(WORK REQUIRED):
Your answer is the lines below, exactly, from the one that contains "Outils Météo (569, 1076)" through the one that contains "Archéologie (568, 848)", both included.
========
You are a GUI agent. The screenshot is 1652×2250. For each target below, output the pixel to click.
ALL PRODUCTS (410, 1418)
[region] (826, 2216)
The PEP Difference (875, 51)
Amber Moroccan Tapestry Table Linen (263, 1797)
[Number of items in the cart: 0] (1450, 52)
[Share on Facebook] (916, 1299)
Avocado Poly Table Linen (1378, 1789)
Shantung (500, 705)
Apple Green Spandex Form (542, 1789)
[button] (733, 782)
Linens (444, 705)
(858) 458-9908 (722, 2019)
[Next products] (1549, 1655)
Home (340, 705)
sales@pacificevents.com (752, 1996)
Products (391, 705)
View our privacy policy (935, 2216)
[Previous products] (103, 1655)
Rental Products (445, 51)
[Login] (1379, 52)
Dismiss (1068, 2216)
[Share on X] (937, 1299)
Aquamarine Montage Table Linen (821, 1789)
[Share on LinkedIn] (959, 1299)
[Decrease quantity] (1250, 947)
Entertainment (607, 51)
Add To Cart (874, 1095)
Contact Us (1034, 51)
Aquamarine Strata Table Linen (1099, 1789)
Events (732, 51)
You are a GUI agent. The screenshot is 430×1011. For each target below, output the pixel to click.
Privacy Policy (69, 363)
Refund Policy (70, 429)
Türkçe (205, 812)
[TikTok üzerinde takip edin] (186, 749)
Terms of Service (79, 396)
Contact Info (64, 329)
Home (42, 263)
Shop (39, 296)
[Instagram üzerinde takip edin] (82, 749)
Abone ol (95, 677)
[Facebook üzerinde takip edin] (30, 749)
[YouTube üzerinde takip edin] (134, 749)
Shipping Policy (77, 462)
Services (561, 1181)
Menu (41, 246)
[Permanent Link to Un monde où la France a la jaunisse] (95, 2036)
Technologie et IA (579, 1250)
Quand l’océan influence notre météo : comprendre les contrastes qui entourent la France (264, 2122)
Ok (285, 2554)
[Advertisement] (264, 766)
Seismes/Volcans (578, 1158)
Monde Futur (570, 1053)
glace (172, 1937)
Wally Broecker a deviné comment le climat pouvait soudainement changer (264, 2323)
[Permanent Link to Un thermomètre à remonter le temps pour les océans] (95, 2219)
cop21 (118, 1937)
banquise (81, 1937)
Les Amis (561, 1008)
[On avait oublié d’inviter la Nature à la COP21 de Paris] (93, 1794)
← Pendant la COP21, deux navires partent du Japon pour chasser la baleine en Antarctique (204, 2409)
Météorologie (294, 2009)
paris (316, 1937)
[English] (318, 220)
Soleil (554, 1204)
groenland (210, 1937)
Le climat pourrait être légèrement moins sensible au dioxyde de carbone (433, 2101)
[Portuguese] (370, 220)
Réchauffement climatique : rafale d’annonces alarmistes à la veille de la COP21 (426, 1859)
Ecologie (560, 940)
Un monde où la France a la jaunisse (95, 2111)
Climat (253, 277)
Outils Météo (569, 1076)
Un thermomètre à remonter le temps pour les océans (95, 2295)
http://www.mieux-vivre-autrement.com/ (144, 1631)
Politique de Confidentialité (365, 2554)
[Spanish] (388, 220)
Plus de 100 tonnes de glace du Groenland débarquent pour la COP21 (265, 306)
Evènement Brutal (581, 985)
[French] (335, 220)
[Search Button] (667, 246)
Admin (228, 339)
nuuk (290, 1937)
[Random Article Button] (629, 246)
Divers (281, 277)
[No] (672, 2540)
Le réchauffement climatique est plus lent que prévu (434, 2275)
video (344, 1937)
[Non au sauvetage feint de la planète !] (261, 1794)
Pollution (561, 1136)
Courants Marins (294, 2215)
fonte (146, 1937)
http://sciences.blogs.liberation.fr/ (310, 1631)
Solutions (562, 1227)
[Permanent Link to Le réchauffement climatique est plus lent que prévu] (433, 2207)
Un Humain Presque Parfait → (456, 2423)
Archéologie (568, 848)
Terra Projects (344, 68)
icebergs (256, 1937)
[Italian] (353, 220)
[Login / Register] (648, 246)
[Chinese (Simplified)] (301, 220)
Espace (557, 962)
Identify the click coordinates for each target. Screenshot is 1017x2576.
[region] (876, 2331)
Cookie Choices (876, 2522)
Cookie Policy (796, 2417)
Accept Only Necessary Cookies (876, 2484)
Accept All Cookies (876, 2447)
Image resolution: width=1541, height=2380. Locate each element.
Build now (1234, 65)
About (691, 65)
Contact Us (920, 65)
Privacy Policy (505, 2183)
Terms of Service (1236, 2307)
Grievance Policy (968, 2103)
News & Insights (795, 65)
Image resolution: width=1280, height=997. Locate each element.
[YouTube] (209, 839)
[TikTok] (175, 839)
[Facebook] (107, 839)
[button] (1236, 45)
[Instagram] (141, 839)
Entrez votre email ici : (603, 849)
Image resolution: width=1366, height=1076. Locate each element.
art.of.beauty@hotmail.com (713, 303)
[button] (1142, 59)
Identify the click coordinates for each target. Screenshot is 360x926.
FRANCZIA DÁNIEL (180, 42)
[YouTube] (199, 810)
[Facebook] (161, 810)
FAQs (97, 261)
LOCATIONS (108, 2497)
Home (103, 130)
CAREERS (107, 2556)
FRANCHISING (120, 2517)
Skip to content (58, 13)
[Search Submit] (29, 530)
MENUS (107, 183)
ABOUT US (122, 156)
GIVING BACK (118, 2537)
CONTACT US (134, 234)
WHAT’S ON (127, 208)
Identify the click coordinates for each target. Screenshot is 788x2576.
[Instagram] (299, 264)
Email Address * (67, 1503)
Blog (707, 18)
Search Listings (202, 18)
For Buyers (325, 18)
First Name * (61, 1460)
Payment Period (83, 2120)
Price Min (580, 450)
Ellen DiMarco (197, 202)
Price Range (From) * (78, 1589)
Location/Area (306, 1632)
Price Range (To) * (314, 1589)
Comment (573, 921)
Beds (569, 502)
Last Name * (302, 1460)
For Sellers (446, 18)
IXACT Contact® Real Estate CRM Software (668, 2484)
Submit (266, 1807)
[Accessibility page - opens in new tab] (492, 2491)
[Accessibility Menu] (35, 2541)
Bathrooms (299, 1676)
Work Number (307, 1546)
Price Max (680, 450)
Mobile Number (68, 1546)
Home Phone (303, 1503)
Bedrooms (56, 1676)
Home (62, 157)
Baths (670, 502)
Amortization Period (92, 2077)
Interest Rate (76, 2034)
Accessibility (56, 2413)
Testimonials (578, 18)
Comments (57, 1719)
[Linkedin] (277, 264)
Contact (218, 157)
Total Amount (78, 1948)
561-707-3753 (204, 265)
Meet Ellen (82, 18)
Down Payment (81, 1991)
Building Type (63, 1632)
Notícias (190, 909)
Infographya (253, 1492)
========
(TASK ANSWER):
Outils Météo (569, 1076)
Un thermomètre à remonter le temps pour les océans (95, 2295)
http://www.mieux-vivre-autrement.com/ (144, 1631)
Politique de Confidentialité (365, 2554)
[Spanish] (388, 220)
Plus de 100 tonnes de glace du Groenland débarquent pour la COP21 (265, 306)
Evènement Brutal (581, 985)
[French] (335, 220)
[Search Button] (667, 246)
Admin (228, 339)
nuuk (290, 1937)
[Random Article Button] (629, 246)
Divers (281, 277)
[No] (672, 2540)
Le réchauffement climatique est plus lent que prévu (434, 2275)
video (344, 1937)
[Non au sauvetage feint de la planète !] (261, 1794)
Pollution (561, 1136)
Courants Marins (294, 2215)
fonte (146, 1937)
http://sciences.blogs.liberation.fr/ (310, 1631)
Solutions (562, 1227)
[Permanent Link to Le réchauffement climatique est plus lent que prévu] (433, 2207)
Un Humain Presque Parfait → (456, 2423)
Archéologie (568, 848)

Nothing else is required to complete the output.